## [THE TASK]
Pull out each line in the rows below that contains the word "Expand".

## [RECORDS SHOWN]
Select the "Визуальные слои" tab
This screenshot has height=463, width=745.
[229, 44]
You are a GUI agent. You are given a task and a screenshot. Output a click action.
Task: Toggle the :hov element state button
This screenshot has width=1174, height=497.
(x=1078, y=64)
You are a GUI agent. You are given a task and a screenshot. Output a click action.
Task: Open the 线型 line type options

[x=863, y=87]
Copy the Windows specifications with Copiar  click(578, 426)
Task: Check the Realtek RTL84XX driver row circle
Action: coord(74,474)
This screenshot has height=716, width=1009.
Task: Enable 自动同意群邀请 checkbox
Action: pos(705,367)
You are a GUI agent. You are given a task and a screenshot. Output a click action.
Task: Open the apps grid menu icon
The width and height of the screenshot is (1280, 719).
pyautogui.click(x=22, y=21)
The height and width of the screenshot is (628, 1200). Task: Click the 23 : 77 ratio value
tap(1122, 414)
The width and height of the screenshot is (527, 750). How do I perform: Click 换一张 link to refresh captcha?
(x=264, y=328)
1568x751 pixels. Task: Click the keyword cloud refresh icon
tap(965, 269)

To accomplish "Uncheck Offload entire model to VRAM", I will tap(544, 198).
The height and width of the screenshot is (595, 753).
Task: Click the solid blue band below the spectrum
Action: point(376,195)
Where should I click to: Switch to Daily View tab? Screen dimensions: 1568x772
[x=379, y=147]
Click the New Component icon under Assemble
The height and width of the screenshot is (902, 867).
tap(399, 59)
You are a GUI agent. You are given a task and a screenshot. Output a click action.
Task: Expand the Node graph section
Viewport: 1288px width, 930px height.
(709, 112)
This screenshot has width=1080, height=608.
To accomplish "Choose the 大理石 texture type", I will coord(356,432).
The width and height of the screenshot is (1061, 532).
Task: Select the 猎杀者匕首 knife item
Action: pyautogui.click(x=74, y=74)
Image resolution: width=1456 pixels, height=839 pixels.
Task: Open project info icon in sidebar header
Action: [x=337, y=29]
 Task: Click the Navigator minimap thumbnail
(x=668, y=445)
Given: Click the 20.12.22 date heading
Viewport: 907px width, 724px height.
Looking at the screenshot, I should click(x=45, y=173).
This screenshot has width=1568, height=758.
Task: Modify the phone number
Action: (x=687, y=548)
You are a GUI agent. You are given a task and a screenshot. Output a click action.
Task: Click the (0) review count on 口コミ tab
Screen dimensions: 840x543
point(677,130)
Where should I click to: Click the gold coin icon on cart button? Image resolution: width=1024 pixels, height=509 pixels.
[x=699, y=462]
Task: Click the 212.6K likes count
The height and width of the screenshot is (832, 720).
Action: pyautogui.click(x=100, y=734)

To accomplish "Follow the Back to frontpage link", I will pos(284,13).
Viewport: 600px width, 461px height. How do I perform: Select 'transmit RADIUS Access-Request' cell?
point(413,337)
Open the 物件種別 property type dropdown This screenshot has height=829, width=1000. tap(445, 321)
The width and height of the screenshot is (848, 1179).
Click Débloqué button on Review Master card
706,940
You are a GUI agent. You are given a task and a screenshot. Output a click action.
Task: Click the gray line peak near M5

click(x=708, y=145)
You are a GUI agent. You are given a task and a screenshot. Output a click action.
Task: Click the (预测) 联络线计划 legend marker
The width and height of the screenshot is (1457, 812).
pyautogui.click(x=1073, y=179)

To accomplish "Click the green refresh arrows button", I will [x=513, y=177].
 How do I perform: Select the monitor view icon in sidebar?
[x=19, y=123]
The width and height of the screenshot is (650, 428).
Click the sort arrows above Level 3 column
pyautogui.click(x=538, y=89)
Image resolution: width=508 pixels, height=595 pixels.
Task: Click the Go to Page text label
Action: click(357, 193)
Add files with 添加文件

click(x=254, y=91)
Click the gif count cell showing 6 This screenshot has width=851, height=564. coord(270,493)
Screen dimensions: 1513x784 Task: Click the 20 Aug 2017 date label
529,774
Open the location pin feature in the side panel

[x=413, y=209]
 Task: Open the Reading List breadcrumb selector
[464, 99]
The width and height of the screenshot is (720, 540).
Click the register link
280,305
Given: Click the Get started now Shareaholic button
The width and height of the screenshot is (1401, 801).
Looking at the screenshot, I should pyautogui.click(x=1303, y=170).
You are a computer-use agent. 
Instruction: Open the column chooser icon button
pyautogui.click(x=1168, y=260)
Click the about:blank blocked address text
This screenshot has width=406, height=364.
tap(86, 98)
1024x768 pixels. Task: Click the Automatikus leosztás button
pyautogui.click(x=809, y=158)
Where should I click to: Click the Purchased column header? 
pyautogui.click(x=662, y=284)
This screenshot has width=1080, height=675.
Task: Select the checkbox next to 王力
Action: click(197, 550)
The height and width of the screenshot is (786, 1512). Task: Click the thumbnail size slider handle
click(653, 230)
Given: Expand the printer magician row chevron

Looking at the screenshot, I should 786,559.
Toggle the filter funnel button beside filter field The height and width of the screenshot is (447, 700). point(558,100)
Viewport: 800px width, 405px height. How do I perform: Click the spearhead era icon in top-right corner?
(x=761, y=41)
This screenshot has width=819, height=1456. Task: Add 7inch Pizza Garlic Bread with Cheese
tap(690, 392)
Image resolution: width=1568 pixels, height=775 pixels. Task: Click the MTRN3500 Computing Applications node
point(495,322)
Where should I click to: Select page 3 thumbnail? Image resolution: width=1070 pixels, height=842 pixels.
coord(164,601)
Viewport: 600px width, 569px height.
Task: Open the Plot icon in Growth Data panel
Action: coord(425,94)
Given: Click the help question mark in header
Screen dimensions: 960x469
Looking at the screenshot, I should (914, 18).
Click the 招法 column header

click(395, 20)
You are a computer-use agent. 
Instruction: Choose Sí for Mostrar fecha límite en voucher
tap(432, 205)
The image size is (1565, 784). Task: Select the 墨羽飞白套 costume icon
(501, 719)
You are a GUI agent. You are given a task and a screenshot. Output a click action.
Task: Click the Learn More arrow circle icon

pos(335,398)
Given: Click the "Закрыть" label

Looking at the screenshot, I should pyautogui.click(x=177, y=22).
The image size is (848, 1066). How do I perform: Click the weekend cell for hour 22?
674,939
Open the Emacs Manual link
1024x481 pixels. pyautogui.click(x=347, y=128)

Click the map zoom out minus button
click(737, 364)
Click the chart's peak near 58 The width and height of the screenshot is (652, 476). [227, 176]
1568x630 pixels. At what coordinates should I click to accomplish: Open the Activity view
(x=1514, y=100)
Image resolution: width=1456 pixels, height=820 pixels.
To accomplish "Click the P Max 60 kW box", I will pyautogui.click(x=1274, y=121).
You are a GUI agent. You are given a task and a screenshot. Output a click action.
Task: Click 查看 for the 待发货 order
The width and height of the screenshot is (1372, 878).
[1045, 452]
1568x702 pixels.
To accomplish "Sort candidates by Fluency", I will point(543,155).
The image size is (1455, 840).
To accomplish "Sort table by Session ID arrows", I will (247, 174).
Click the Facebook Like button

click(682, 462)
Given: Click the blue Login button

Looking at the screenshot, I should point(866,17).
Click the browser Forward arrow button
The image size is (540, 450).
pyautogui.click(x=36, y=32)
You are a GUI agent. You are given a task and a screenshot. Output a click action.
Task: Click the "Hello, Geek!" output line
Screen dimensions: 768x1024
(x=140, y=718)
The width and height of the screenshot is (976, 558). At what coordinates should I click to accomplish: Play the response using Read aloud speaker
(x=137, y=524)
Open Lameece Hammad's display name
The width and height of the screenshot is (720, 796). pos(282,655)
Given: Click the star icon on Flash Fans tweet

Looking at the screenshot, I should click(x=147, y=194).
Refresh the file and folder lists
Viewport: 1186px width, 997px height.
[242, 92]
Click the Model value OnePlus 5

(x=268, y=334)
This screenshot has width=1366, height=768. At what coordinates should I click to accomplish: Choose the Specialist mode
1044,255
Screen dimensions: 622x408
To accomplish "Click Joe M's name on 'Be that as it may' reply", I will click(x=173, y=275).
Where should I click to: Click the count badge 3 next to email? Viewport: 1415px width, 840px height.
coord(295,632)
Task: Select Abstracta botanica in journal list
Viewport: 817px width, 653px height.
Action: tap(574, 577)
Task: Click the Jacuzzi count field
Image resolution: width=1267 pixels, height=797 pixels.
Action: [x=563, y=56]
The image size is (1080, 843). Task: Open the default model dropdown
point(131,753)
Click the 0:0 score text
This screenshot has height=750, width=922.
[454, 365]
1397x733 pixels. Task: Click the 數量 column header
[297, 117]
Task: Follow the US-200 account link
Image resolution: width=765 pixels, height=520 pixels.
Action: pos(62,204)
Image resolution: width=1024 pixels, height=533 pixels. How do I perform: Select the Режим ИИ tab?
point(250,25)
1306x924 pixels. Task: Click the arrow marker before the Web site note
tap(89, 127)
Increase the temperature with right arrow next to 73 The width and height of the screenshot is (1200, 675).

## [EXERCISE RESPONSE]
Task: Expand the Node graph section
Given: Expand the printer magician row chevron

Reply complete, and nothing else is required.